OK, I admit that I am occasionally guilty of over-defending Paul McCartney, and I do maintain that he’s not gotten his due—especially where his post-Beatle work is concerned. And while it’s true that “Girlfriend” is a big pink cotton candy puff of a song, I’m tempted to think that that’s a function of the general perception that existed at the time vis-a-vis the once and future King of Pop. Let’s face it, if you’re 1979-era Michael Jackson and you’ve still got some hustling to do, you’re not likely to turn down a tune from a freakin’ Beatle. And if you’re Paul McCartney, you probably still kind of think of Michael Jackson as a little kid. Besides, “Girlfriend” does provide some of the sweetness that’s really pretty central to Jackson’s image.
Mendelsohn: Yes, those are all very valid points. But that won’t stop me from hating “Girlfriend”, or bemoaning McCartney’s incessant need to write such treacle. I mean, I’m as big of a fan of Wings as the next guy, but sometimes I think Paul was writing those silly little love songs just to piss off John Lennon. And maybe, just maybe, he got a little too carried away at times.
“Girlfriend” seems so contrived when compared to the other material on side two. I can see the reasoning in trying to tap into the sweetness that was Jackson’s image as he transitioned out of childhood—it is good marketing. But there is a stark contrast between “Girlfriend” and songs like “She’s Out of My Life”, “I Can’t Help It”, and “It’s the Falling in Love”, material that is much more adult, much more in line with the direction Jackson was trying to take his career.
That direction that swerved into overkill territory on Thriller, but for a brief second on Off the Wall, I can see an artist who had all the tools necessary to take artistic statement and commercial success to the next level, a level well beyond the reach of his contemporaries. Obviously he put himself well in front of everyone else in terms of commercial success with release of Thriller; I would question the true artistic merit of that record but we’ve already been there and it doesn’t end well.

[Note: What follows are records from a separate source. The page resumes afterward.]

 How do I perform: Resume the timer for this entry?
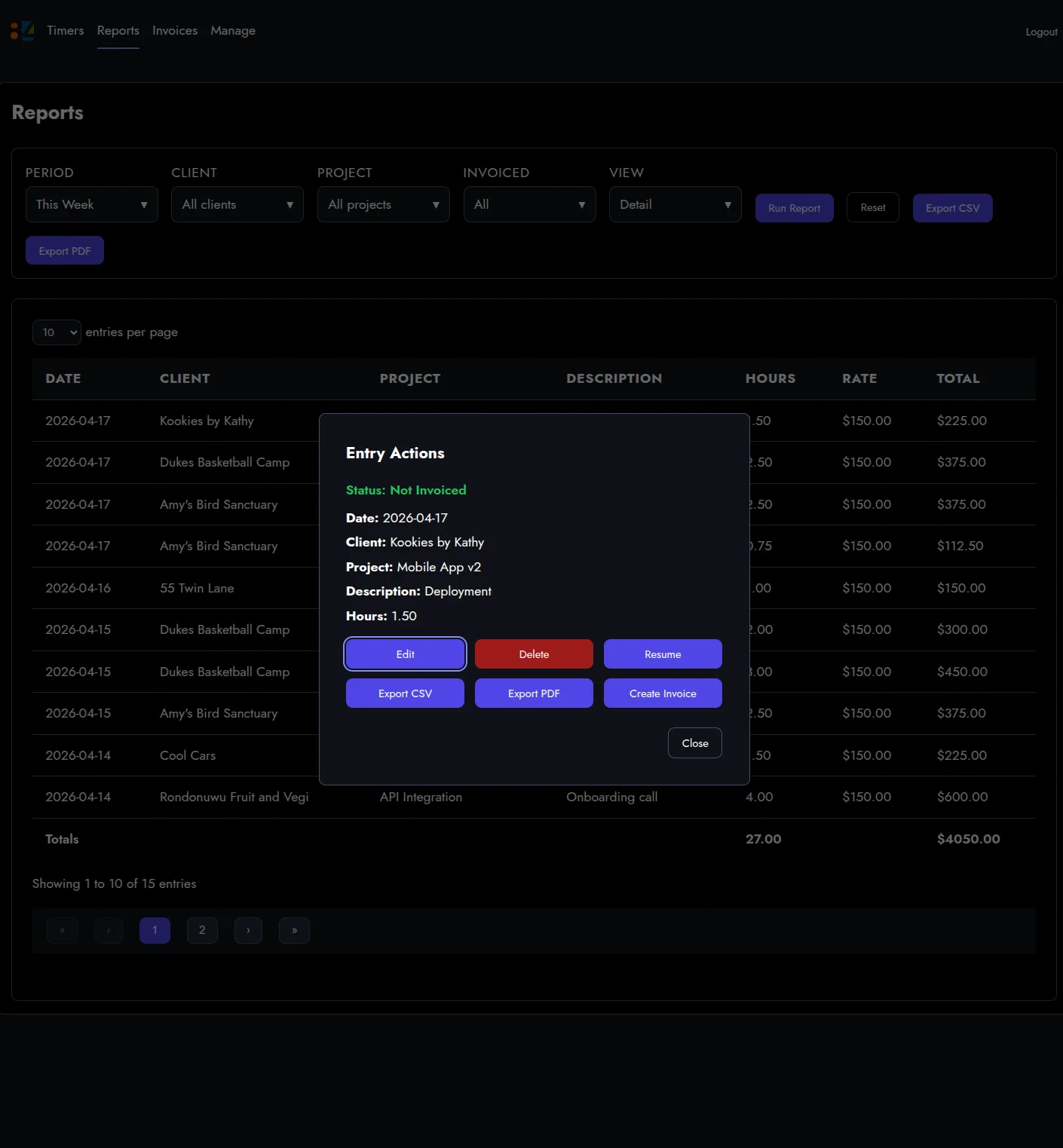click(663, 654)
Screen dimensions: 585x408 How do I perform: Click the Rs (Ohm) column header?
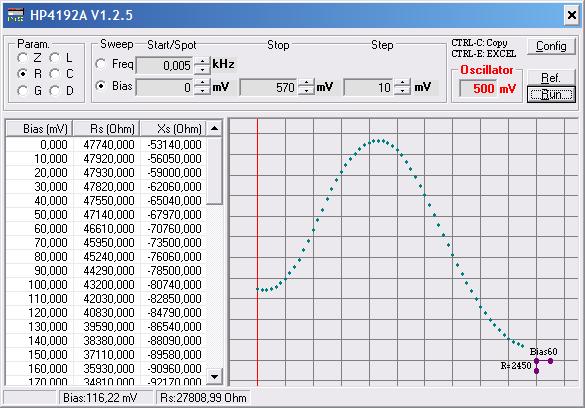[106, 129]
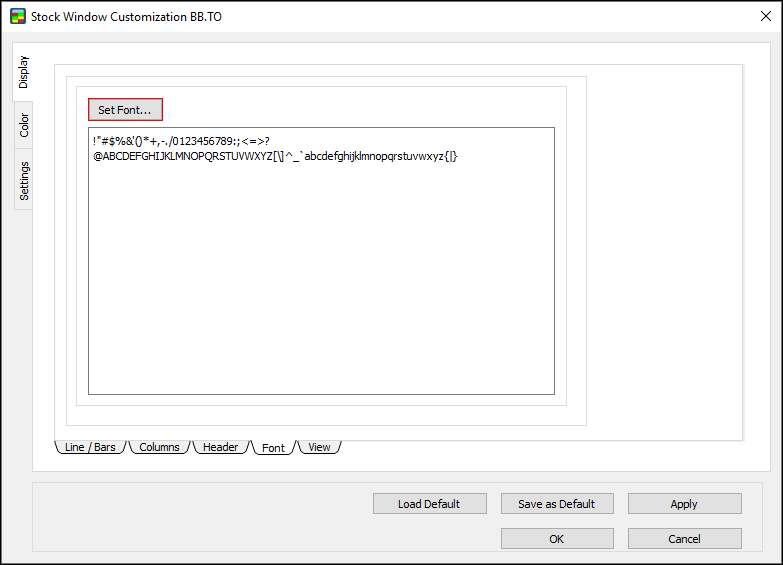The image size is (783, 565).
Task: Switch to the Header bottom tab
Action: click(x=220, y=447)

Klinger: And who knows—maybe if we had considered Thriller as a function of Off the Wall, we might have felt differently about it and thought of it as a more natural extension of Jackson’s growth. But by the same token, you’re right that Off the Wallcomes across as a conscious move on Jackson’s part to be viewed as something more than just a child star. Really, that seems to be the dichotomy that drove Jackson throughout the rest of his career. Every time he made overtures toward expressing the darkness that was there under the surface (and given the horrors that were apparently visited upon him by his father, it’s surprising that he was able to keep any of that under wraps), he seemed to feel the need to revert back into a childlike persona. (It’s worth noting that in between Off the Wall and Thriller, one of his more notable projects involved narrating the E.T. soundtrack album.) Add in the fact that he very quickly came upon an unhealthy level of fame, and the isolation that is always a part of that, and his story becomes nearly impossible for us to fully wrap our heads around.
But when you hear Off the Wall, it’s easy to forget the complicated narrative that follows and just revel in the notion that a startlingly talented little boy could grow up and make just the sort of album you’d want him to make. That’s the beauty and the joy of this album, and in some ways it’s part of the sadness, too.